We’ll have to do a lot less shooting and a lot more speaking to hearts and minds if the cognitive-behavioral paradigm is right about the ways deadly ideologies can lead to deadly consequences.
The professional practice of psychology experienced a rather profound shift in perspective with the emergence of the cognitive-behavioral paradigm. Over the past several decades many clinicians have come to appreciate not only how critical the link is between the ways in which we think and the ways we both feel and behave but also how important it is to directly confront “distorted” or erroneous thinking patterns if folks are ever to make significant changes in their maladaptive behavior patterns. (See “What Were They Thinking?” and “Rethinking “Stinking Thinking””.) We’ve also come to realize that it’s not just that the ways we look at things influence our sentiments and behaviors. Our firmest beliefs, convictions, and attitudes also have a profound impact on how we behave (see “What We Believe Really Matters”). Sometimes, our “core beliefs” can predispose us to act in some incredibly problematic ways, as we so unfortunately bore witness to once again when a handful of individuals adhering to a radical religious and political ideology (see “Radical Ideologies, Deadly Ways of Thinking”) mercilessly took the lives of so many in Paris, France.
My work as a therapist radically changed in character the day that I adopted a new (i.e., cognitive-behavioral) perspective and began directly addressing the way my clients thought about things and acted. Before I could even begin this new work, I had to challenge many beliefs that both I and many other professionals had long accepted about the nature of people’s psychological difficulties — beliefs that were increasingly proving to be shortsighted, inaccurate, and sometimes even irrelevant. I also had to quit assuming that most people were generally unaware of “unconscious” motives behind their behavior. I had to dismiss the belief that directly confronting someone’s behavior, attitudes, or manner of thinking would necessarily alienate them and ensure they would be non-amenable to any constructive intervention. Once I started addressing various behaviors in the here and now moments during therapy and confronting the ways of thinking and attitudes that prompted many of those behaviors, everything began to change — including my clients’ problematic ways of doing things.

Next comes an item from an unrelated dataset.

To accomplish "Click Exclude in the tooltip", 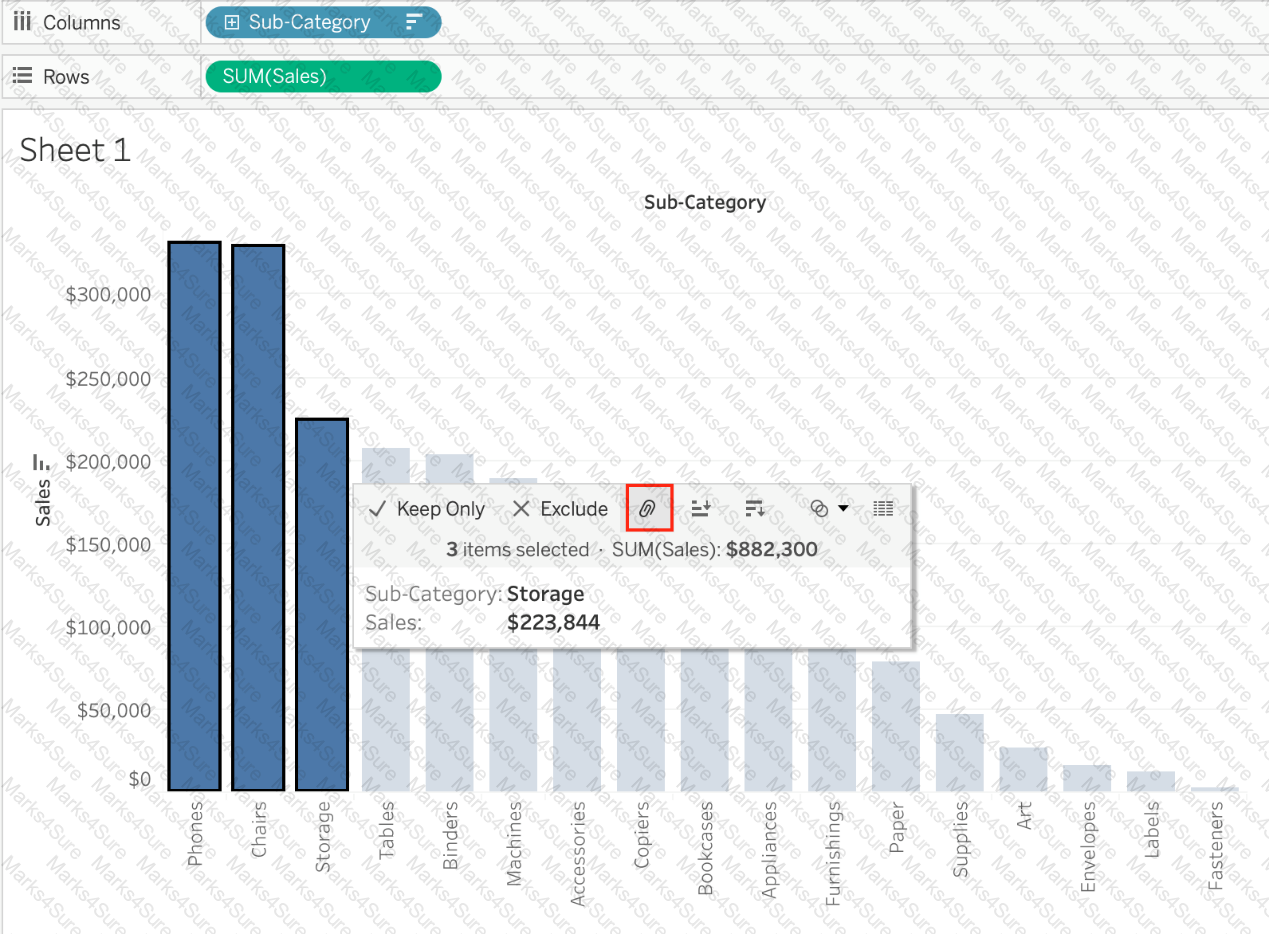I will [x=560, y=508].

It’s really troubling that so many still fail to fully appreciate how important a person’s belief system is to their behavior. I’m not talking about a person’s “professed” belief system, either. Rather, I’m talking about what cognitive-behavioral psychologists call “core beliefs,” or our truest and deepest inner convictions. That’s why it was striking to me how many political pundits and commentators had a hard time believing that the terrorists who wreaked such havoc on the City of Light really believed the things their comrades were asserting on social media about the motivation for their actions. Many suggested that the radical religious rhetoric these folks spewed was but a ruse to justify a strictly politically driven desire to conquer for purposes of territory and social control. But even surface level consideration of the matter would make it hard to imagine why a person in the prime of their life would have enough motivation to end it purely in the service of a purely political cause. While there may indeed be some psychopathic war lords who in the fearless drive for conquest use religious dogma merely as a pretext for their brutal quest for domination, it’s clear that the majority of the foot soldiers in terror movements are motivated by an ideology that they have truly bought into. That is why defeating these of merchants of terror and mayhem is such a daunting task. It’s hard — some would say impossible — to kill an ideology. Any therapist who’s had to confront problematic thinking patterns that are deeply ingrained and equally deeply embraced knows this firsthand. But that doesn’t mean the ideology shouldn’t be confronted: unless radical, destructive ways of thinking are confronted directly and tactfully, they will only take firmer root.
The hearts of the people of the free world ache for the people of Paris, and all of France. It’s not just the senseless loss of life and the pain borne by the families of those killed that disturbs us. Rather, we mourn the loss of a sense of security and hope that we’ve so long enjoyed as we go about the pursuit of our various interests and dreams. We’re also troubled by what we intuitively know is responsible for that loss of security. Deep down, we understand the inextricable link between our beliefs and our behaviors, and we know that as long as radical ideologies are ardently embraced, even by a few, no one can ever really be safe. Problematic beliefs always predispose problematic behaviors, and deadly ideologies can always lead to deadly consequences. Moreover, there’s no way to bomb or shoot our way back to a safer place. Our safety ultimately lies in the conversion of hearts. For such a conversion to even have a chance of taking place, we have to confront — respectfully and benignly, but firmly and directly — the deadly ways of thinking being promoted in so many areas of the world. Doing so will be a substantial challenge, no doubt. But we have no alternative. What we believe really matters. So if we’re to save the world, we’ll have to do a lot less shooting and a lot more speaking to the hearts and minds of those who would have us believe as they do or perish.